Through the dense forest, he found a hut. Small, humble, standing where it shouldn't — at the heart of a place that devoured everything. Around it, the beasts circled but never entered.
Rayon felt it instantly. Sanctuary.
The door creaked open before he could knock. An old man stepped out, robes patched with ash and moss, eyes like molten gold. He held no weapon, but his presence made the very gravity tremble again.
"You walk heavily for someone so young," the old man said, voice low but resonant. "And yet… the earth itself makes room for you."
Rayon tilted his head. "Who are you?"
The man smiled faintly. "I've gone by many names. But here, I am Azelar. This land is mine — or perhaps, I am its."
Rayon's eyes narrowed. "You know what I am."
Azelar's smile faded. "A Forsaken. A vessel. But I cannot see which primordial has claimed you. That, I admit, unsettles me."
The air shimmered as Erethon materialized behind Rayon, his form wreathed in smoke and silver light.
"Insanity," he said, his voice cutting through the air like glass. "He carries Insanity."
Azelar's eyes widened slightly — not in fear, but recognition. "So it's true… The Mad One chose a mortal again."
Rayon glanced between them. "You know of it."
"Every ancient does," Azelar said, voice grave. "The Primordials were not gods. They were truths given form. When they were sealed, their fragments sought vessels to dream through — to keep existing, to keep whispering. You, child, are one of those whispers given shape."
Rayon looked unimpressed. "And you? What's your excuse for living here in the middle of nowhere?"
Azelar chuckled. "My body is a cage for Stasis. The stillness between creation and decay. As long as I remain, this land does not move, and the monsters here obey that law. They sense what I contain, and they fear it."
The weight of his words settled like lead. Even Erethon went quiet.
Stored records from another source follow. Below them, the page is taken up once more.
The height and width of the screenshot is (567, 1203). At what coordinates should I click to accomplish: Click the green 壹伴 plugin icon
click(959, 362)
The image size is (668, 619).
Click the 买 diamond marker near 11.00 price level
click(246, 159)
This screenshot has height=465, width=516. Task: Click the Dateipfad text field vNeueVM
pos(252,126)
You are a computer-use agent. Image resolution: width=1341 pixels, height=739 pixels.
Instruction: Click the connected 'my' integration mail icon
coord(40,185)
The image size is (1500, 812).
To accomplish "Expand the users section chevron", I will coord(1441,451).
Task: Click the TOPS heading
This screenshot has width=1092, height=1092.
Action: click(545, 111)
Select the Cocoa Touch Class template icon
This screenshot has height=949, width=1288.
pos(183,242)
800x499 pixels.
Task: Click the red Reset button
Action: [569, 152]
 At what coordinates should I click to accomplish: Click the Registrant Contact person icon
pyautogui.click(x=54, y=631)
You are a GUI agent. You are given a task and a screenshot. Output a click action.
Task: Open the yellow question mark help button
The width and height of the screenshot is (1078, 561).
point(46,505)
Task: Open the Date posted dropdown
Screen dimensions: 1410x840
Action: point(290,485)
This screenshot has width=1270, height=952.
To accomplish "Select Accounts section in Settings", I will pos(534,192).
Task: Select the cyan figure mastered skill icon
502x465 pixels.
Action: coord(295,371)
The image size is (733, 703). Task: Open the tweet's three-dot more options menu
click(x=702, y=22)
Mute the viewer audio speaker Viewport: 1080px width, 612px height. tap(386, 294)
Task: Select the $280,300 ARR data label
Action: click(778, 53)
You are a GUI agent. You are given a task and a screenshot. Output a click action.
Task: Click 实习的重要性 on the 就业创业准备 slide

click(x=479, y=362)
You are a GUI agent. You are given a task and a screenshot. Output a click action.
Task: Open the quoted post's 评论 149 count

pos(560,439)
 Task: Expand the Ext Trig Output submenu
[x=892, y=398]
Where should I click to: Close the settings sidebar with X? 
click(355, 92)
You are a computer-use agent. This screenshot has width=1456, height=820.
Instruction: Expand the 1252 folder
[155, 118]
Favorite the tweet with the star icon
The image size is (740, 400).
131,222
Rayon studied the old man for a long moment, then said simply, "You survived this long. That's impressive."
"I endure because I must," Azelar replied. "You — you thrive because you were meant to destroy. Tell me, Insanity's vessel, do you know what happens when all the Seals fall?"
Rayon's lips curved slightly. "The world burns, I assume."
Azelar's eyes gleamed. "No. It restarts. Every Forsaken reborn, every Primordial freed — the cycle begins anew. You may think yourself in control, but even your defiance is part of the pattern."
Rayon turned away. "Then I'll just break the pattern, too."
Azelar watched him go, the faintest flicker of something — hope or dread — in his expression.
"You can't destroy what you are," the old man murmured.
Rayon didn't answer. He stepped back into the storm-drenched forest, the twentyfold gravity bowing the world around him. Each footstep thundered like judgment.
Erethon drifted beside him. "He wasn't lying, you know. If all the Seals fall, the Primordials won't just awaken — they'll merge."
"Then I'll make sure they merge under me," Rayon said quietly.
His voice carried no arrogance — only inevitability.